A pesar de que presumamos de libertad, en la actualidad, no solo observamos un auge de la ocupación permanentemente del tiempo, sino que emerge eso que llamamos multitasking. Este anglicismo tan extendido –fruto de la novedad– podemos traducirlo por hacer mucho al mismo tiempo sin focalizar la atención en una tarea concreta. De este modo, además de no parar de hacer, está de moda hacer muchas cosas de forma simultánea.
Como habitantes que vagan en un bucle invisible, el mismo que Remedios Zafra señala en su libro homónimo, nos sumimos en el vertiginoso ritmo de las rutinas, que enlaza con la velocidad exigida por los espacios para el ocio. Así, pasamos la vida “haciendo” y repetimos –en incontables ocasiones– que “no tenemos tiempo”. Afirmación absurda, ya que –el tiempo– es uno de los pocos bienes, probablemente el más básico, de que disponemos como seres humanos. Si tuviéramos que definir la vida, en cierta medida, podemos concretarla como un tiempo. Es decir, nuestra existencia activa se circunscribe a un tiempo determinado y determinante.

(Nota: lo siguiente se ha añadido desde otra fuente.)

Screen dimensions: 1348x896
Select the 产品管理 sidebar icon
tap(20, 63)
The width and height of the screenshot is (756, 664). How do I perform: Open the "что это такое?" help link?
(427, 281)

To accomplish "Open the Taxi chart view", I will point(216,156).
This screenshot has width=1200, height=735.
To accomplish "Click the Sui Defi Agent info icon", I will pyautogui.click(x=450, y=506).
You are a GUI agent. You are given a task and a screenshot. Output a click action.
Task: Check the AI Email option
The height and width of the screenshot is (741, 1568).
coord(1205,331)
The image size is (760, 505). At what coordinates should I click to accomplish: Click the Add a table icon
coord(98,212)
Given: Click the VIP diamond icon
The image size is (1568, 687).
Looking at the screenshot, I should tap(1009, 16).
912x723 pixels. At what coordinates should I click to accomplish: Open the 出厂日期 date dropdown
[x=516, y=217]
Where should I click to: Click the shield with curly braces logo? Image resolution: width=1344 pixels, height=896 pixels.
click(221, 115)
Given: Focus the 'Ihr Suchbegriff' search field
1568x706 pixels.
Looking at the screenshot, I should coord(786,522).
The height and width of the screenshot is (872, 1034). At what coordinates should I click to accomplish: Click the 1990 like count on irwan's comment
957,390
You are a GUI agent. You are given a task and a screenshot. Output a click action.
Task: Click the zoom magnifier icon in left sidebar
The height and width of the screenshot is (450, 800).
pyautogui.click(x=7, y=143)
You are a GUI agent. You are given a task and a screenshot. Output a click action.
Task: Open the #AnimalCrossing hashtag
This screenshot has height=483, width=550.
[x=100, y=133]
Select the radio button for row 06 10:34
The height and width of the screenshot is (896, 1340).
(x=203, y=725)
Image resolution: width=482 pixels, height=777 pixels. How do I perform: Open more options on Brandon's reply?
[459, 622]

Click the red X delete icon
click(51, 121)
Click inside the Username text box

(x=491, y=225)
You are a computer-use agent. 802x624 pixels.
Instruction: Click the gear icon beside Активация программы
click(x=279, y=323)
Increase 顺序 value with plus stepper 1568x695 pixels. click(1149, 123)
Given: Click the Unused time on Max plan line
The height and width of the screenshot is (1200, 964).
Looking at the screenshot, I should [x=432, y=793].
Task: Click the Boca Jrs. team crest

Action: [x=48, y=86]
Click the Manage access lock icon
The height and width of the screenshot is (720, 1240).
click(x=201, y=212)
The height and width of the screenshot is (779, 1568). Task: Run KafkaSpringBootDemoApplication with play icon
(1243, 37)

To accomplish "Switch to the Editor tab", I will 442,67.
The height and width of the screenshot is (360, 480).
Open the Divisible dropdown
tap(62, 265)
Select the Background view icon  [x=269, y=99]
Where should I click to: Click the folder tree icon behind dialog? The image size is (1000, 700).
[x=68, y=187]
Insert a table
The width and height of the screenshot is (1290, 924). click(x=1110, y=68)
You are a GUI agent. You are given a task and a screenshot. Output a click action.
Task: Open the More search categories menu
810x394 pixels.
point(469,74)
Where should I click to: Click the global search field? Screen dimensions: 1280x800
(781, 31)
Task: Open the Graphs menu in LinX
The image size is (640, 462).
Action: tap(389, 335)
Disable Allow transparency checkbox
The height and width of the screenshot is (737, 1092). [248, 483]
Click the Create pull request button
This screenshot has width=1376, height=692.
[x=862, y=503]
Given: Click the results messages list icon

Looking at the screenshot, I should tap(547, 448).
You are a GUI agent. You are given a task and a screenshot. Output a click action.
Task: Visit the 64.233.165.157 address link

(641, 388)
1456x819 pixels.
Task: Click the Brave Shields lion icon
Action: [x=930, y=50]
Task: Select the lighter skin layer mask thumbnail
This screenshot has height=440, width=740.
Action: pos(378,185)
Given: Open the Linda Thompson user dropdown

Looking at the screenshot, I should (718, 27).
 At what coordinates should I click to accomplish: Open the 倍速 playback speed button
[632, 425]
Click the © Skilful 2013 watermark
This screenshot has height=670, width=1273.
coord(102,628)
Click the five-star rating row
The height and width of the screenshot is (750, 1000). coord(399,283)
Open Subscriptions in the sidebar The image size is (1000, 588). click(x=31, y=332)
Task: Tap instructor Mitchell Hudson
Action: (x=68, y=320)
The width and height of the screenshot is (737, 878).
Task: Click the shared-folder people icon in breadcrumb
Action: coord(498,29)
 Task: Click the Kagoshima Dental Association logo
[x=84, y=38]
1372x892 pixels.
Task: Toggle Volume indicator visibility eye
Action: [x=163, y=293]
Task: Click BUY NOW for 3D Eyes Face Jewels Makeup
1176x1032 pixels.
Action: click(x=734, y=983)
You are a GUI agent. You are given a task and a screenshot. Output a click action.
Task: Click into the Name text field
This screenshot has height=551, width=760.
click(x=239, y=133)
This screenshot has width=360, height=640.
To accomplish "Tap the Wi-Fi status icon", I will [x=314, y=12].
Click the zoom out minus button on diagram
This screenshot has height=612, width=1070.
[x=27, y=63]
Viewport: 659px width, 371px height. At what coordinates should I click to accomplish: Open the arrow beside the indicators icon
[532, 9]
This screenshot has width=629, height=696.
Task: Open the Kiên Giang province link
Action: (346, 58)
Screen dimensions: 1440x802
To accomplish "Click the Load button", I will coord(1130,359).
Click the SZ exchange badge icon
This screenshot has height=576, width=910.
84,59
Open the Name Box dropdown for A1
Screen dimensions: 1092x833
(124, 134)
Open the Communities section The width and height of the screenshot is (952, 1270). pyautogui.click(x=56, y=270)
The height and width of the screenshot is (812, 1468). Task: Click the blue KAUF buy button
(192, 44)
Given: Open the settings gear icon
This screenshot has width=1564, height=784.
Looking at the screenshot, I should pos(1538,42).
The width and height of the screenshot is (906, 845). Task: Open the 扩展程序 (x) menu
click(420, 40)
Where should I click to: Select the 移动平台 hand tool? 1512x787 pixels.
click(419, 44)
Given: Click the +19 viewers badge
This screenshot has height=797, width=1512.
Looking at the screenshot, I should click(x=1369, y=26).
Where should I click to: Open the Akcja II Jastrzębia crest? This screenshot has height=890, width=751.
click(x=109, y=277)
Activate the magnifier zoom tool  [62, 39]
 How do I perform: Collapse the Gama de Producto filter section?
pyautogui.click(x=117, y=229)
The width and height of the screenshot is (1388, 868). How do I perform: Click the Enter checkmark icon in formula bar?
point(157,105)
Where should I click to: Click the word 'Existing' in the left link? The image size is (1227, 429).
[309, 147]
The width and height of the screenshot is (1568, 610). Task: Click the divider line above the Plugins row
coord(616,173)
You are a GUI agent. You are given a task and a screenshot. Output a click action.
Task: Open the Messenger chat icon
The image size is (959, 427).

La disposición del tiempo es una de las cuestiones que condicionan nuestro estatus y, en él, se traducen muchas circunstancias que –tradicionalmente– han sido objeto de anhelo. Precisamente, en la esclavitud, el esclavo es privado de disponer del tiempo, para que su propietario lo haga por él. A pesar de que presumamos de libertad, en la actualidad, no solo observamos un auge de la ocupación permanentemente del tiempo, sino que emerge eso que llamamos multitasking. Este anglicismo tan extendido –fruto de la novedad– podemos traducirlo por hacer mucho al mismo tiempo sin focalizar la atención en una tarea concreta. De este modo, además de no parar de hacer, está de moda hacer muchas cosas de forma simultánea. Así, podemos asistir a una conferencia, al tiempo que atendemos la bandeja de entrada del correo electrónico y revisamos la agenda para conocer si podremos asistir al acto social al que nos acaba de invitar nuestra compañera. De manera que la voz del conferenciante se proyecta como un telón de fondo y –probablemente– interioricemos las ideas principales, pero su discurso –más o menos elocuente– no logrará despertar la capacidad de reflexión, el espíritu crítico y otros procesos que hoy resultan extemporáneos. Precisamente, las liturgias y solemnidades que tradicionalmente han favorecido la reflexión, el autoconocimiento, etc. son considerados –por una amplia mayoría social– anacrónicos. Tan solo cuando las encontramos acompañadas por prácticas consumistas u otras devociones propias de las corrientes actuales presentan un cierto atractivo comunitario. Así, hasta el punto de sumirnos en profundas crisis durante épocas en que circunstancias sobrevenidas nos imponen ritmos pausados.
Cada vez más, el sistema –a nivel laboral, de ocio, etc.– se dispone para mantenernos en una producción o entretenimiento continuo, alejados de los peligrosos cultos del silencio. Hace algún tiempo, en una entrevista a la fallecida Teresa Berganza, esta afirmaba que –en su vida como mezzosoprano– habían sido tan importantes las actuaciones como los silencios, ya que –estos últimos– le habían permitido mantener en buen estado su maravillosa voz. En nuestros días, si utilizamos un símil, padecemos una afonía crónica producto de la sucesión y simultaneidad de actuaciones, las cuales nos hacen olvidar la importancia del silencio como fuente de impulso.
Con este panorama, conviene reflexionar hasta qué punto –en esencia– no nos hallamos cautivos por un modelo de vida que nos priva de la disposición de nuestro tiempo. Aunque de un modo sutil, las actuales dinámicas sociales nos facilitan e imponen la materia prima con la que construir las cadenas para habitar en este tiempo de esclavos.